Nelle carceri israeliane 160 minori palestinesi

Dal 2015 al marzo scorso le forze di sicurezza hanno arrestato oltre 9mila under 18. Sono 19mila dallo scoppio della seconda intifada. Gruppo attivista denuncia abusi, violazioni e maltrattamenti nei confronti dei giovani detenuti. La storia simbolo di Ahmad Manasra, arrestato a 13 anni per un attacco all'arma bianca. 


Gerusalemme (AsiaNews) - Oltre 9mila minori palestinesi arrestati e detenuti dalle forze di sicurezza israeliane fra il 2015 e la fine di marzo 2022; di questi, almeno 1300 sono stati fermati lo scorso anno, con un aumento del 140% rispetto al 2020 tenendo però conto delle restrizioni imposte per contenere la pandemia di Covid-19 che hanno limitato - di molto - attività e spostamenti. Allargando il periodo in esame allo scoppio della seconda intifada (la rivolta di al-Aqsa del settembre 2000) sono circa 19mila i giovani palestinesi arrestati, fra i quali vi sarebbero anche casi di bambini di età inferiore ai 10 anni. 
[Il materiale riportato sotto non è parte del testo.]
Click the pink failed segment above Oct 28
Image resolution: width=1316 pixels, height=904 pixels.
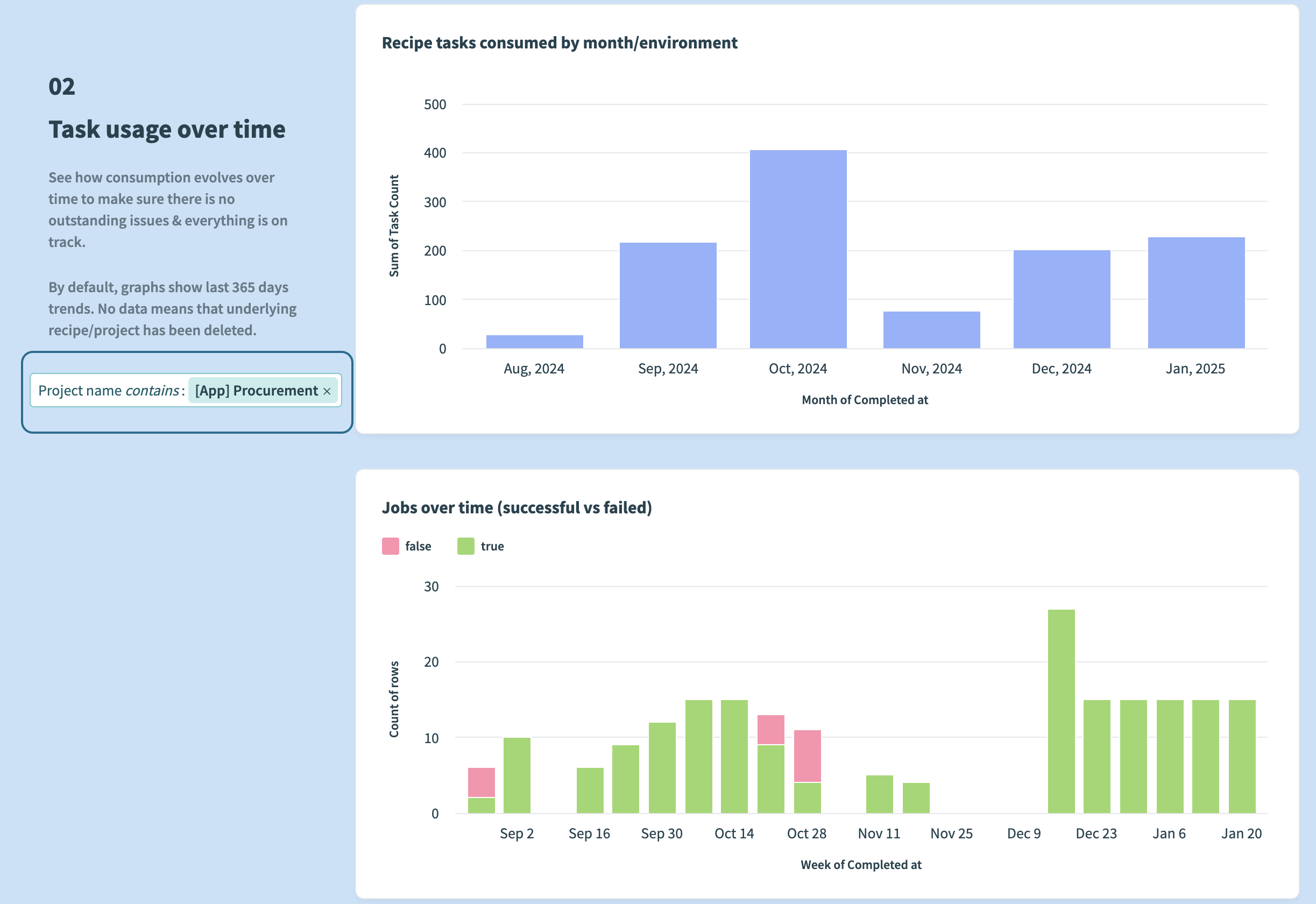(807, 755)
I numeri sono contenuti nel rapporto pubblicato nei giorni scorsi dal Palestinian Prisoners’ Club, in occasione della Giornata palestinese per l’infanzia che si è celebrata il 5 aprile. Lo studio mostra che, ad oggi, vi sono 160 minori palestinesi detenuti nelle carceri di Ofer, Damon e Megiddo. Gli attivisti aggiungono che il fermo è una pratica consueta delle forze di sicurezza israeliane, che sfruttano norme del mandato britannico che ricadono nella fattispecie del fermo amministrativo, con detenzioni indefinite senza un processo e senza la formulazione di accuse specifiche. 

Il maggior numero di minori detenuti proviene da Gerusalemme est, ma ve ne sono da diverse parti della Cisgiordania. Gli arresti hanno registrato una accelerazione a partire dal 2015, in seguito agli emendamenti alla legge sui minori che ha abbassato l’età in cui vi è responsabilità penale dai 14 agli attuali 12 anni. Tuttavia, anche in precedenza fra la prima (1987) e la seconda intifada non erano rari gli arresti anche fra i più piccoli.

Ra’fat Hamdouna, direttore del Palestinian Prisoners’ Centre for Studies, accusa le autorità israeliane di aver commesso decine di violazioni dei diritti dei minori sottoposti a detenzione, inclusa tortura psicologica e fisica, minacce, abusi e intimidazioni anche con l’uso di cani. Le autorità ricorrerebbero all’inganno, alle false promesse e alla crudeltà. I minori vengono poi processati in tribunali militari con leggi ingiuste, sono sottoposti a multe, isolamento, uso della forza e perquisizioni moleste. E sottoscrivono “confessioni” in ebraico, lingua che non capiscono a testimonianza di processi ingiusti e ben al di sotto degli standard internazionali.

Fra le molte storie di carcere duro per minorenni, il gruppo ricorda la vicenda di Ahmad Manasra, definito “esempio” di crudeltà e ingiustizia e per il quale sono scesi in piazza a manifestare nei giorni scorsi migliaia di giovani palestinesi. L’arresto risale al 2015 quando aveva solo 13 anni, poi condannato per aver compiuto un attacco all’arma bianca nell’insediamento di Psgat Ze’ev, a Gerusalemme est. In prigione ha subito punizioni durissime e continue, psicologiche e fisiche, oltre che sociali fra cui il divieto di visita alla famiglia e il blocco delle comunicazioni con genitori e fratelli, oltre a lunghi periodi di isolamento. A dispetto delle condizioni di salute in progressivo deterioramento, i giudici israeliani hanno respinto le richieste di riduzione della pena e gli hanno negato cure mediche e psicologiche in centri specializzati fuori dalla prigione.